The Fresh Loaf

A Community of Amateur Bakers and Artisan Bread Enthusiasts.

30% rice 70% wheat loaf

Abelbreadgallery's picture
Abelbreadgallery

30% rice 70% wheat loaf

Whenever I want to add to my bread a big % amount of non gluten flour, scalding that quantity of flour in boiling water is a good technique to use. This time I made 30% scalded rice flour + 70% bread wheat flour. Sorry, I couldn't make a picture of the crumb. Next time I will do it.

Mini Oven's picture
Mini Oven

non-glutenous flour will go easily into AP wheat dough without scalding.  Have you tried the same recipe without scalding?  What differences did you find?  

The dough and the loaf look beautiful.  :)  

Abelbreadgallery's picture
Abelbreadgallery

If a want to make a bread with a small % of non gluten flour, there's no problem. I just mix with wheat flour. I mean less than 20% content.

But if I want to use a higher amount, I think scalding is a good method. Hot water breaks the starch and changes the molecular structure. Also changes the atributes of the sugars in the flour. Boiling water lets you use a higher amount of rice, corn, buckwheat, etc, until 50% or more. It also works with other low gluten flours, such as barley or rye. It is true that the structure of the crumb will change (more humidity, more gelatinous). You will enhance the structure of the dough, and you will get nice loaves with interesting volume, considering that your loaf contains 30%-50% less gluten content in flours.

Also scalding the flour you remove the earthy texture of some flours, such as rice or corn. So for me it's a very interesting method to put savory and healthy flours in my bread in an important quantity.

Rube Goldberg's picture
Rube Goldberg

If possible, please post the entire formula. Thanks!

Abelbreadgallery's picture
Abelbreadgallery

You can make this:

- Step 1: Rice flour 300 gr + Boiling water 500 ml in a bowl. Whisk and let it temper.
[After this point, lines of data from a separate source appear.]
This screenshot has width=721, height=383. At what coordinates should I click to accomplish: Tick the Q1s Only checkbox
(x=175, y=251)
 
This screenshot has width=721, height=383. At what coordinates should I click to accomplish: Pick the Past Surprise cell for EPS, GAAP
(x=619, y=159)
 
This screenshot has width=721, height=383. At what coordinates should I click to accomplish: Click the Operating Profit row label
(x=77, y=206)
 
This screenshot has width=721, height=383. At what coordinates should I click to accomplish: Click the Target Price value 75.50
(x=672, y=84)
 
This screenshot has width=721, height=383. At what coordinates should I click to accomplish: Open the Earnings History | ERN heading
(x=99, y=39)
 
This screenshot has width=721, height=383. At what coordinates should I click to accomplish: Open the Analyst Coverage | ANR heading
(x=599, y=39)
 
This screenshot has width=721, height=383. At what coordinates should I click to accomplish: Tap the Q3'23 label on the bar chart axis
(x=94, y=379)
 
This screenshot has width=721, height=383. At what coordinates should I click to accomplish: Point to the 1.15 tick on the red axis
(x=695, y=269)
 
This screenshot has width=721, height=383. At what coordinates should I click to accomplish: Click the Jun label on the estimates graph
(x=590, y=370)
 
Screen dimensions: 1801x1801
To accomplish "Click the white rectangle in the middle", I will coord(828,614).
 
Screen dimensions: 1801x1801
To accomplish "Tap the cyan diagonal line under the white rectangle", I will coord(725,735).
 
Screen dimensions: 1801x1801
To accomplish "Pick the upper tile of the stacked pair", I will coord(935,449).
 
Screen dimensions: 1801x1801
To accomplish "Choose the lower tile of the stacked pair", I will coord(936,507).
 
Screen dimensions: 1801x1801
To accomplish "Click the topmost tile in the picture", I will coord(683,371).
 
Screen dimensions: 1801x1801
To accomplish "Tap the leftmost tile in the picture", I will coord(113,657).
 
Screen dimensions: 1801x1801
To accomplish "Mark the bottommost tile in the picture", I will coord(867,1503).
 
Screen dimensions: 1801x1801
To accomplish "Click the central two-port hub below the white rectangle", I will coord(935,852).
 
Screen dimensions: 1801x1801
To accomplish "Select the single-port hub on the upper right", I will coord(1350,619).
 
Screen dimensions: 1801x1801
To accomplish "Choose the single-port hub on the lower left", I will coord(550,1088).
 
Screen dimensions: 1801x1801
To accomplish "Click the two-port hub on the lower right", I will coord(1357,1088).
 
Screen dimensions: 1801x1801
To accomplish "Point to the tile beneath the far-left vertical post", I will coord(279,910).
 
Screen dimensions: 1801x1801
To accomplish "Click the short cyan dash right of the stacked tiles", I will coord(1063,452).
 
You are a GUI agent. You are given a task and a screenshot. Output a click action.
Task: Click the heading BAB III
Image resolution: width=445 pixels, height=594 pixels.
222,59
- Step 2: Bread flour 700 gr + 250-300 ml water + Scalded rice flour + 20 gr fresh yeast + 25 gr salt + 100-200 gr stiff sourdough or paté fermenté.

Lazy Loafer's picture
Lazy Loafer

I'm having a bread tasting on the weekend, and one of the 'features' is going to be a variety of loaves of sourdough, all using the same basic formula and technique, but with 25% of the flour something other than wheat bread flour. So, I'm trying corn, amaranth, teff, durum (yes, I know it's wheat), rye and Kamut (also wheat). I didn't scald any of the flours during the test bakes, but now I'm wondering what difference it might make. All of them have turned out lovely in the test stage, by the way. I'll put a blog post together with some photos soon.